09 July 2008

lulling minds

Netflix sent me The Man Who Laughs, Persepolis, and disc two of Season One of Hustle (which was cracked along its radius, alas).

Within fifteen minutes of getting home, the Peapod truck arrived with my groceries, and then I spent the next hour and a half talking on the phone with the parents while making dinner.

The sweet potato rice idea came from a book of bento recipes (though I didn't use the prescribed sake and replaced the salt with a little soy). Asparagus came in the delivery, and the beef cubes were left around from the Market Basket shopping spree. I now have an abundance of sweet potato rice. It's good; but there's a lot of it.

On the food note, I think I might visit Super 88 during tomorrow's lunch break and see what I can find in dried mushrooms (or even their fresh mushrooms, since they might have a decent selection) and other dried food stuffs that would be easy to carry home.

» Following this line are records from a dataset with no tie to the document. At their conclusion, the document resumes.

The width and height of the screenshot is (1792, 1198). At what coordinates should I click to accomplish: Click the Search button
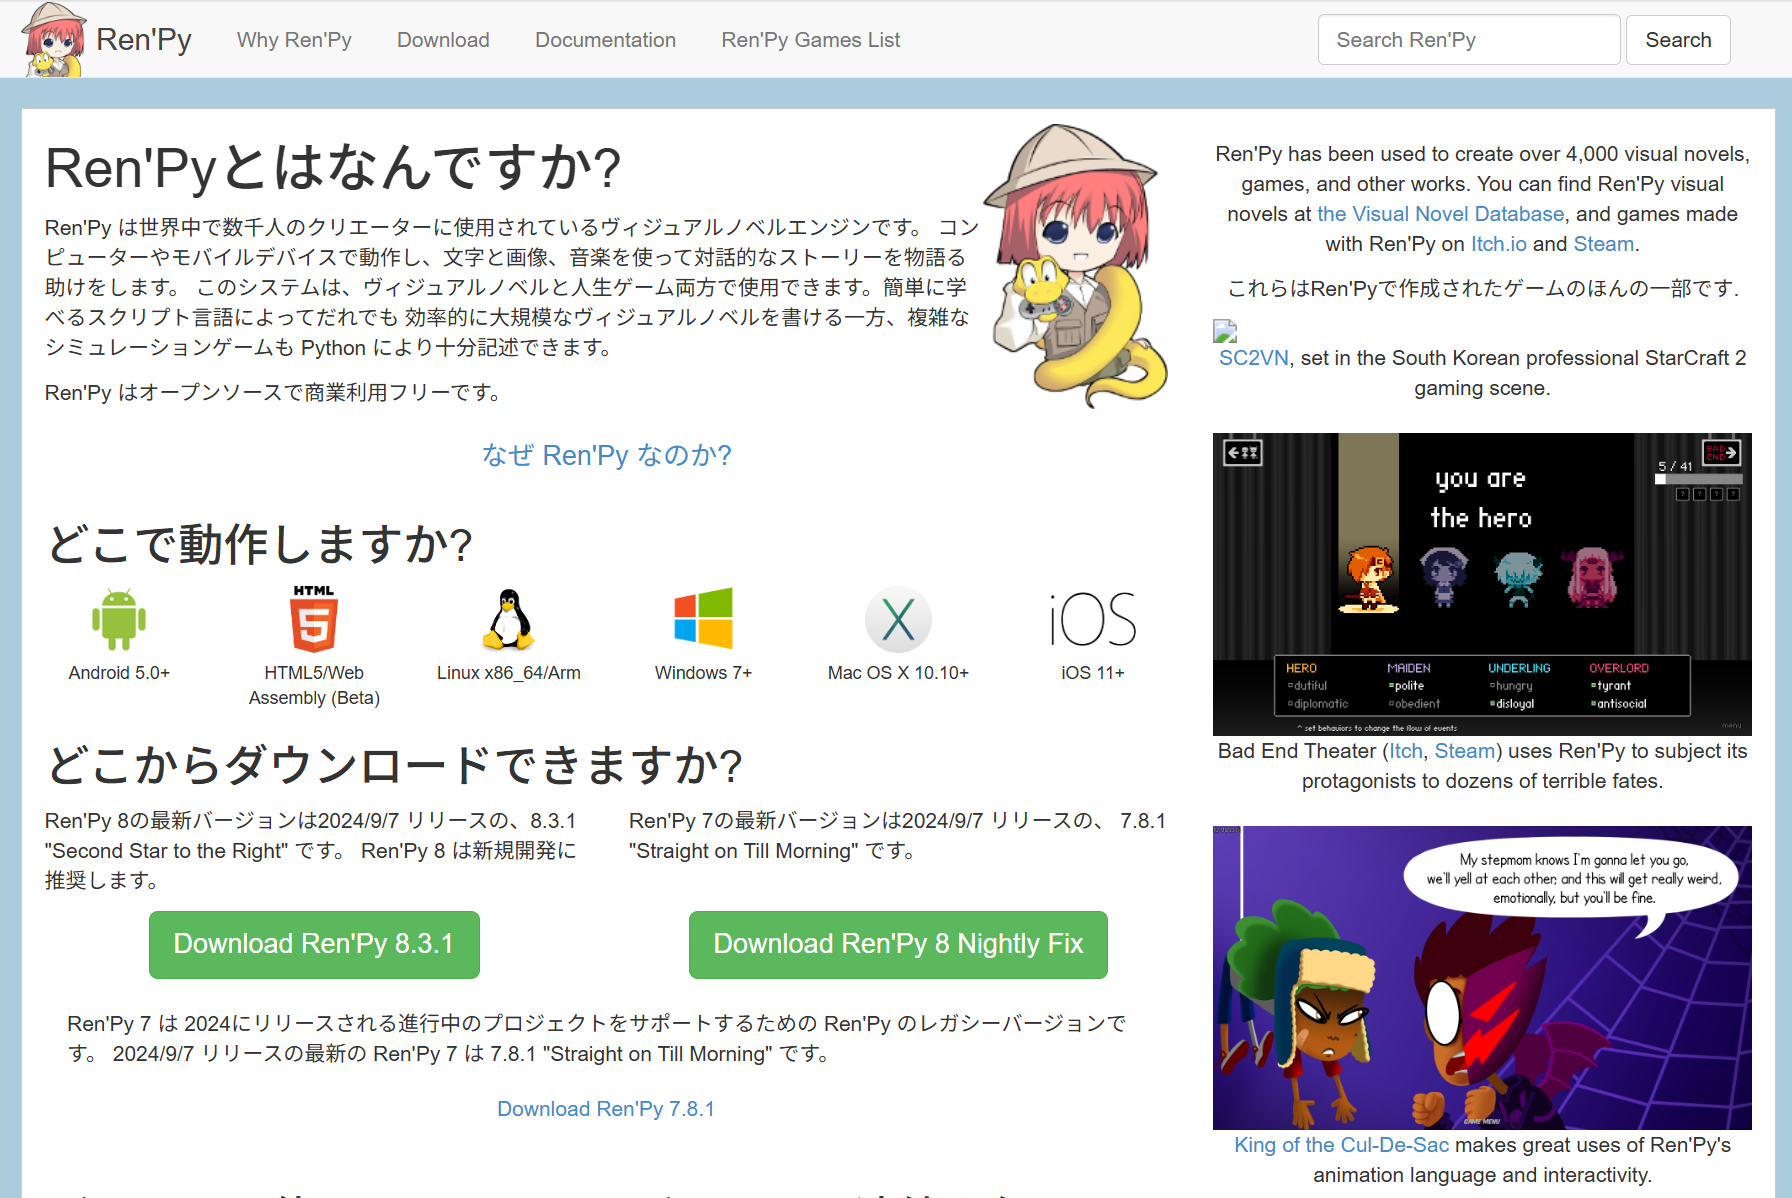1678,40
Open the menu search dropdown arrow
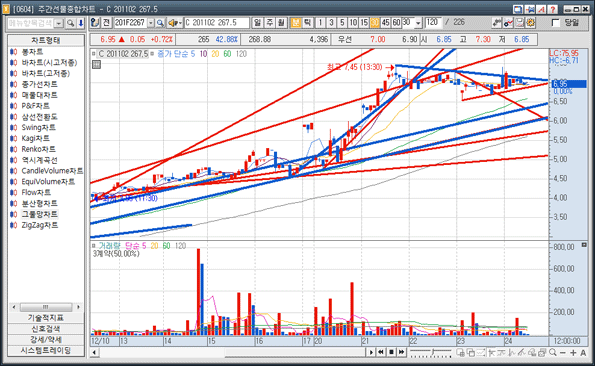The image size is (595, 366). pos(59,23)
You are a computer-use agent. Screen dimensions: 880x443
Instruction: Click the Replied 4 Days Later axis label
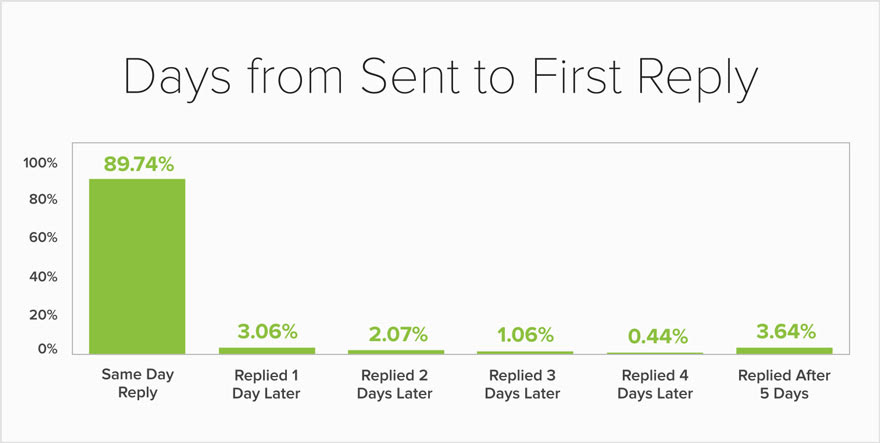tap(655, 384)
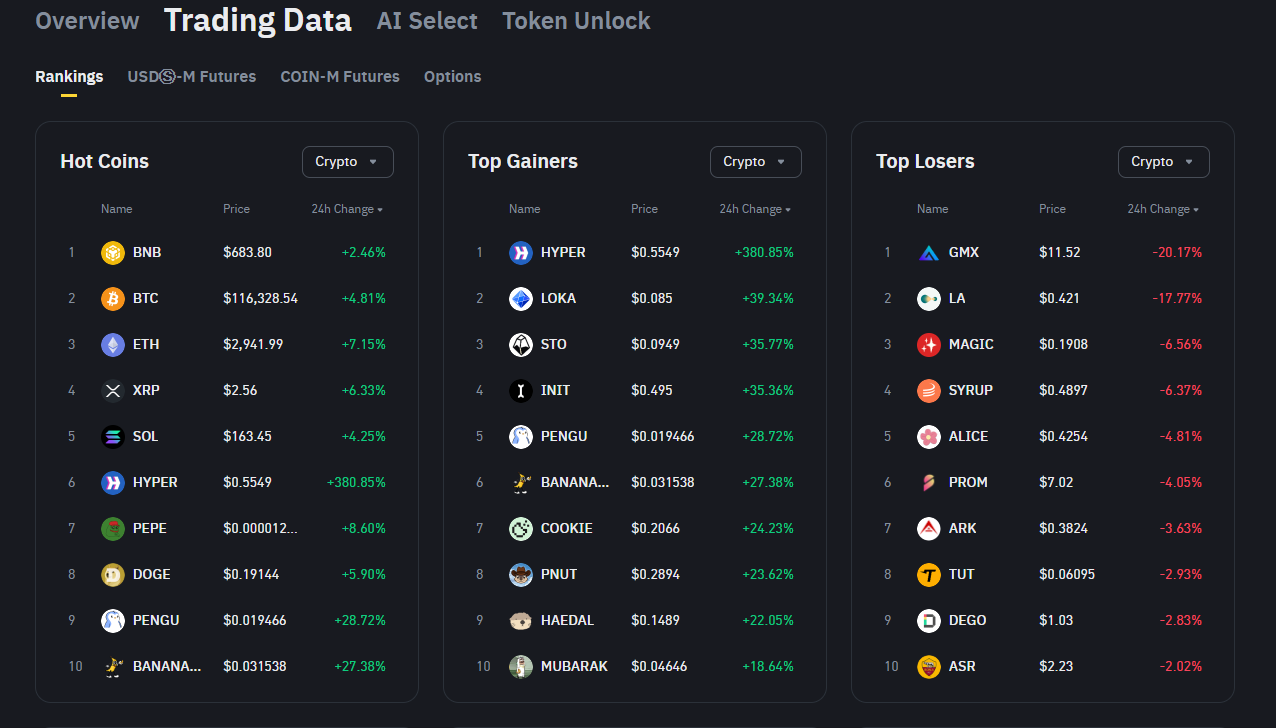The height and width of the screenshot is (728, 1276).
Task: Click the GMX icon in Top Losers
Action: (929, 253)
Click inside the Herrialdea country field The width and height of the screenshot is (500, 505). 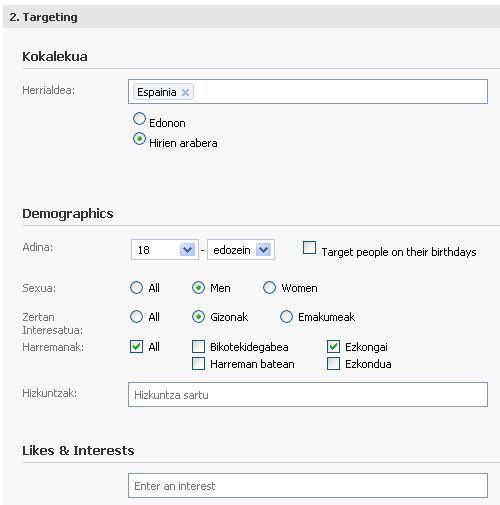pos(340,92)
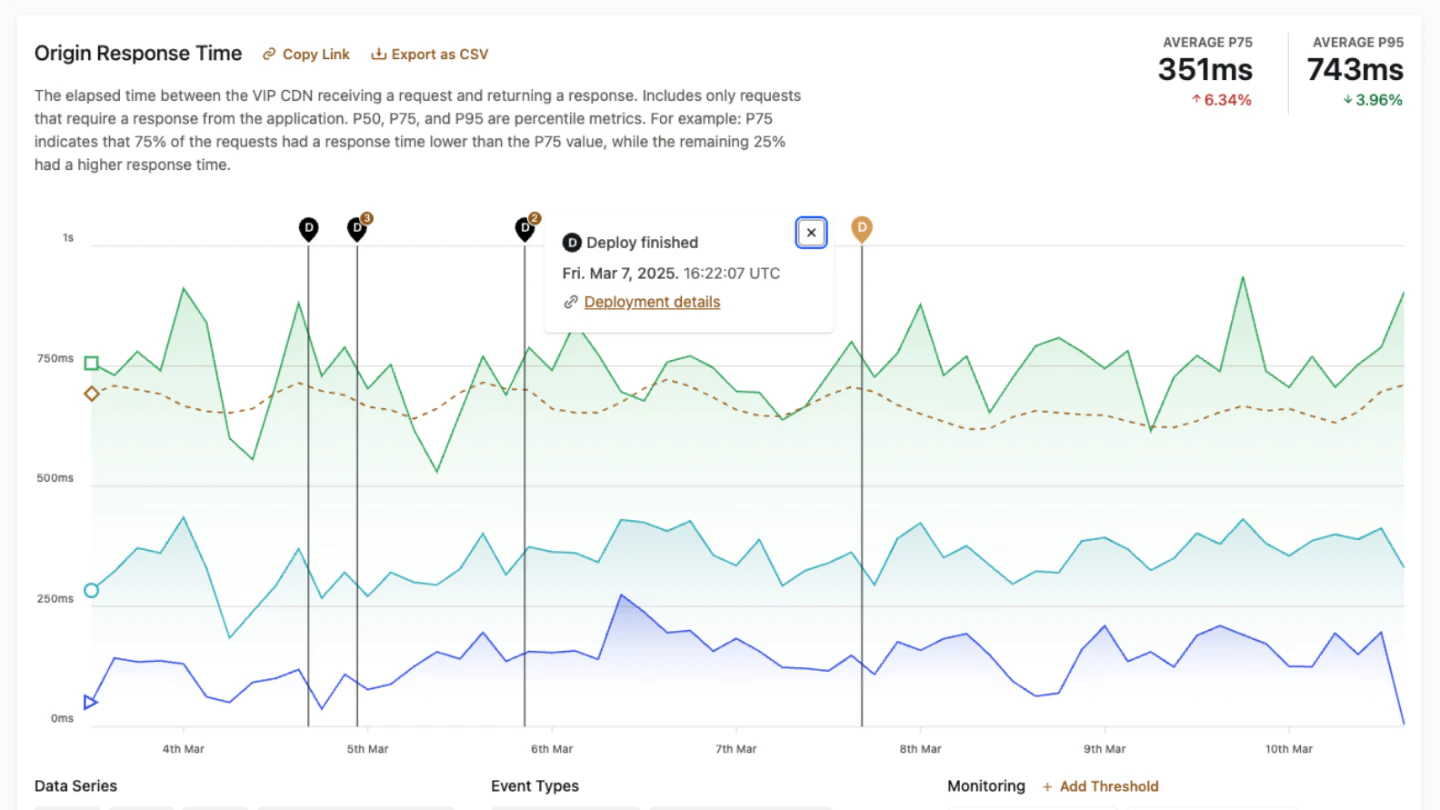Select the deploy marker with badge 2

[525, 229]
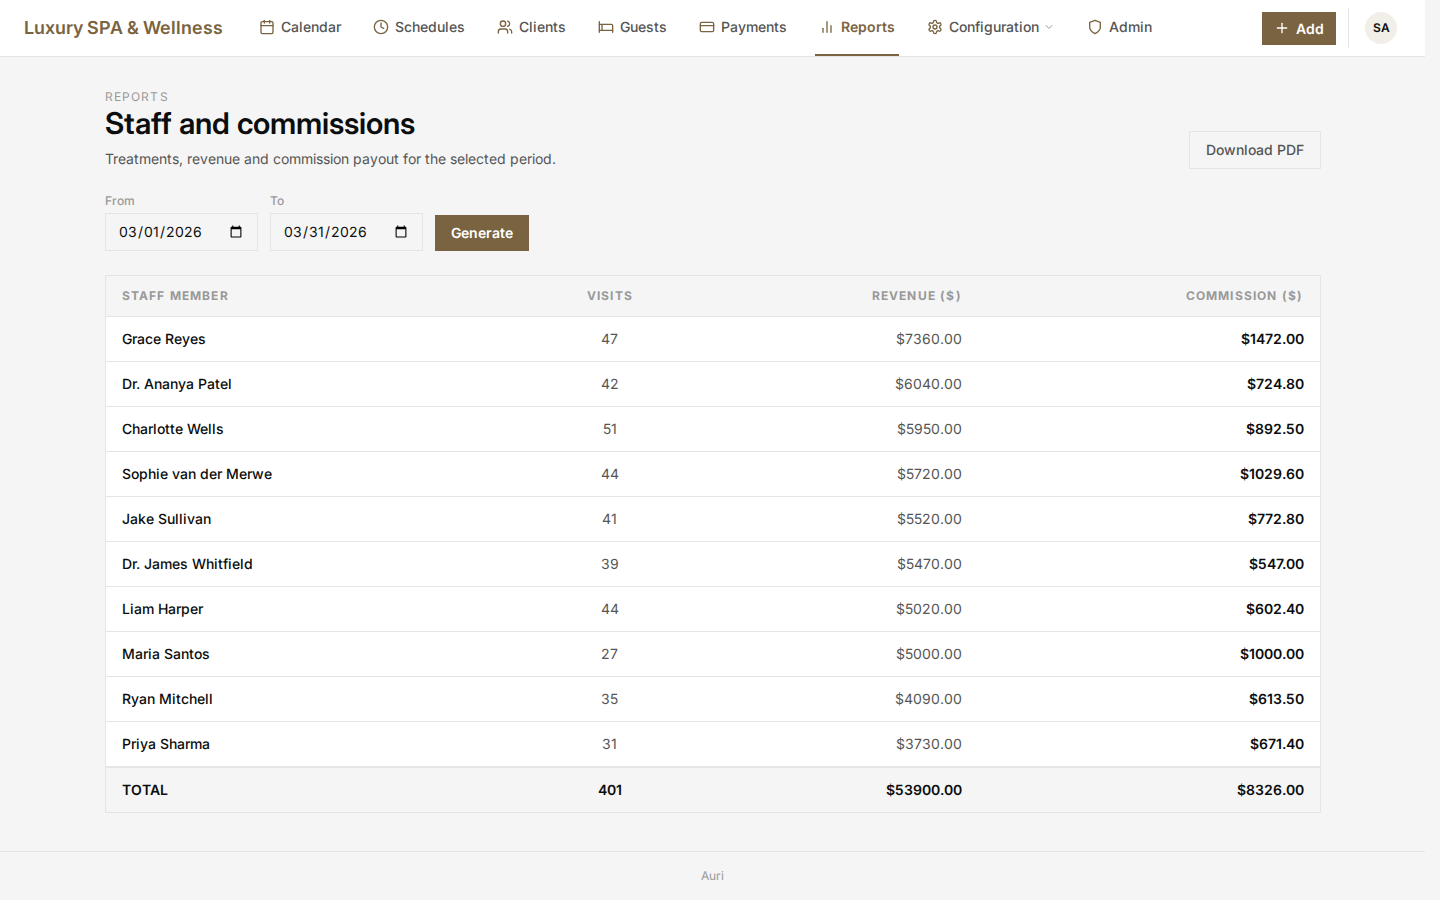Download the report as PDF
This screenshot has height=900, width=1440.
(1254, 150)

Anyway, I didn't actually sit down to dinner-and-a-movie until eight o'clock. Movie choice? Persepolis. I really, really, really like this movie. It's funny and sad and amazing.

I think my favourite part might be when a young Marjane Satrapi is wandering through the purveyors of contraband goods (Western music, cosmetics, alcohol), and the dealers are muttering their wares as she passes by: "Bee Gees" - "ABBA" - "Pink Floyd" - "nail polish" - "Jichael Mackson" (yes, just like that).

After it was over, I was browsing through the special features and realised there was an English audio function. I'd been watching it in its original French audio with English subtitles. Oh, well. Nothing against Iggy (because I love Iggy), but the French Uncle Anoosh was probably better. Originals usually are.

Seeing the movie makes me want to read the graphic novels more than ever.